If you prefer to stick with the domain as passed in the argument, use the constructor DataContainer(DataTableSpec, true, DataContainer.MAX_CELLS_IN_MEMORY) instead.

Parameters:
spec - Table spec of the final table. Rows that are added to the container must comply with this spec.
Throws:
NullPointerException - If spec is null.

DataContainer

public DataContainer(DataTableSpec spec,
                     boolean initDomain)
Opens the container so that rows can be added by addRowToTable(DataRow).

Parameters:
spec - Table spec of the final table. Rows that are added to the container must comply with this spec.
initDomain - if set to true, the column domains in the container are initialized with the domains from spec.
Throws:
NullPointerException - If spec is null.

DataContainer

public DataContainer(DataTableSpec spec,
                     boolean initDomain,
                     int maxCellsInMemory)
Opens the container so that rows can be added by addRowToTable(DataRow).

Parameters:
spec - Table spec of the final table. Rows that are added to the container must comply with this spec.
initDomain - if set to true, the column domains in the container are initialized with the domains from spec.
maxCellsInMemory - Maximum count of cells in memory before swapping.
Throws:
IllegalArgumentException - If maxCellsInMemory < 0.
NullPointerException - If spec is null.
Method Detail

setBufferCreator

protected void setBufferCreator(DataContainer.BufferCreator bufferCreator)
Set a buffer creator to be used to initialize the buffer. This method must be called before any rows are added.

Parameters:
bufferCreator - To be used.
Throws:
NullPointerException - If the argument is null.
IllegalStateException - If the buffer has already been created.

setForceCopyOfBlobs

protected final void setForceCopyOfBlobs(boolean forceCopyOfBlobs)
If true any blob that is not owned by this container, will be copied and this container will take ownership. This option is true for loop end nodes, which need to aggregate the data generated in the loop body.

Parameters:
forceCopyOfBlobs - this above described property
Throws:
IllegalStateException - If this buffer has already added rows, i.e. this method must be called right after construction.

isForceCopyOfBlobs

protected final boolean isForceCopyOfBlobs()
Get the property, which has possibly been set by setForceCopyOfBlobs(boolean).

Returns:
this property.

setMaxPossibleValues

public void setMaxPossibleValues(int maxPossibleValues)
Define a new threshold for number of possible values to memorize. It makes sense to call this method before any rows are added.

Parameters:
maxPossibleValues - The new number.
Throws:
IllegalArgumentException - If the value < 0

isOpen

public boolean isOpen()
Returns true if the container has been initialized with DataTableSpec and is ready to accept rows.
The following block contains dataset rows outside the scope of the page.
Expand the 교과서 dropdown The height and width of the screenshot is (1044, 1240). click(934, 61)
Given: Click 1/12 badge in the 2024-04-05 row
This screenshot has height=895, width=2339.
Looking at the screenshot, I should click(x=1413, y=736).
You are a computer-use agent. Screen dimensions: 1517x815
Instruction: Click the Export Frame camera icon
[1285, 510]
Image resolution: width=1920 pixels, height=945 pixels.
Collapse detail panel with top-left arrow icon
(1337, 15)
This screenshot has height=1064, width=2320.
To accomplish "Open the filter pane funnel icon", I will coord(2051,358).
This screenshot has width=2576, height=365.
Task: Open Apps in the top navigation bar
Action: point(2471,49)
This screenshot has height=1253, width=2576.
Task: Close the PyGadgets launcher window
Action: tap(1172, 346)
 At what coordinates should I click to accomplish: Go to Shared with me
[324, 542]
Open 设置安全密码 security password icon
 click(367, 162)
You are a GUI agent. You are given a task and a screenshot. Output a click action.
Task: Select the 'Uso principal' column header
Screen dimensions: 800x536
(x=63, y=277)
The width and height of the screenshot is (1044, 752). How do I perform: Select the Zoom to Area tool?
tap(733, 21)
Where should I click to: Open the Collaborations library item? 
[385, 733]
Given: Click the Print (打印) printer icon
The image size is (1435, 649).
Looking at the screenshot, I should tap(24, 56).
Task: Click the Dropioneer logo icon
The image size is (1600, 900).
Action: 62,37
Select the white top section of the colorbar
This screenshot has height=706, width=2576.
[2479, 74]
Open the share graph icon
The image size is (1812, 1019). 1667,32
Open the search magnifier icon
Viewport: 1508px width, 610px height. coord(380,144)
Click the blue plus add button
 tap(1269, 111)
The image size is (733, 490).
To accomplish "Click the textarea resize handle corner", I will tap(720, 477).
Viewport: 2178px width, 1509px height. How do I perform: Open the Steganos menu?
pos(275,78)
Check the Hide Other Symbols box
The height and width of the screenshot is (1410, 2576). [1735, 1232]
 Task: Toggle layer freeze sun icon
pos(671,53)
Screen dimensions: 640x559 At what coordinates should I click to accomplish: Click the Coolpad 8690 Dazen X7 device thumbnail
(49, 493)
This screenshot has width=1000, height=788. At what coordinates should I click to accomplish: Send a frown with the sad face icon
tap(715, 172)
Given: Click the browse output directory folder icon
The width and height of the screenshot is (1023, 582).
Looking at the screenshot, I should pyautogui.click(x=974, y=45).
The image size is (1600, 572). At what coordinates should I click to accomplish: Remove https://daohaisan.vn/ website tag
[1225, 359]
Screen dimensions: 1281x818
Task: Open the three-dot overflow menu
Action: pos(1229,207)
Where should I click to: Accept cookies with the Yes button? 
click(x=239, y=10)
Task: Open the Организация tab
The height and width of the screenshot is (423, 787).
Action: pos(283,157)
This implementation returns !isClosed();

Returns:
true if container is accepting rows.

isClosed

public boolean isClosed()
Returns true if table has been closed and getTable() will return a DataTable object.

Returns:
true if table is available, false otherwise.

close

public void close()
Closes container and creates table that can be accessed by getTable(). Successive calls of addRowToTable will fail with an exception.

Throws:
IllegalStateException - If container is not open.
DuplicateKeyException - If the final check for duplicate row keys fails.
DataContainerException - If the duplicate check fails for an unknown IO problem

size

public int size()
Get the number of rows that have been added so far. (How often has addRowToTable been called.)

Returns:
The number of rows in the container.
Throws:
IllegalStateException - If container is not open.

getTable

public DataTable getTable()
Get reference to table. This method throws an exception unless the container is closed and has therefore a table available.

Returns:
Reference to the table that has been built up.
Throws:
IllegalStateException - If isClosed() returns false

getBufferedTable

protected final ContainerTable getBufferedTable()
Returns the table holding the data. This method is identical to the getTable() method but is more specific with respec to the return type. It's used in derived classes.

Returns:
The table underlying this container.
Throws:
IllegalStateException - If isClosed() returns false

getTableSpec

public DataTableSpec getTableSpec()
Get the currently set DataTableSpec.

Returns:
The current spec.

addRowToTable

public void addRowToTable(DataRow row)
Appends a row to the end of a container. The row must comply with the settings in the DataTableSpec that has been set when the container or table has been constructed.

Specified by:
addRowToTable in interface RowAppender
Parameters:
row - DataRow to be added

createInternalBufferID

protected int createInternalBufferID()
Get an internal id for the buffer being used. This ID is used in conjunction with blob serialization to locate buffers. Blobs that belong to a Buffer (i.e. they have been created in a particular Buffer) will write this ID when serialized to a file. Subsequent Buffers that also need to serialize Blob cells (which, however, have already been written) can then reference to the respective Buffer object using this ID.

An ID of -1 denotes the fact, that the buffer is not intended to be used for sophisticated blob serialization. All blob cells that are added to it will be newly serialized as if they were created for the first time.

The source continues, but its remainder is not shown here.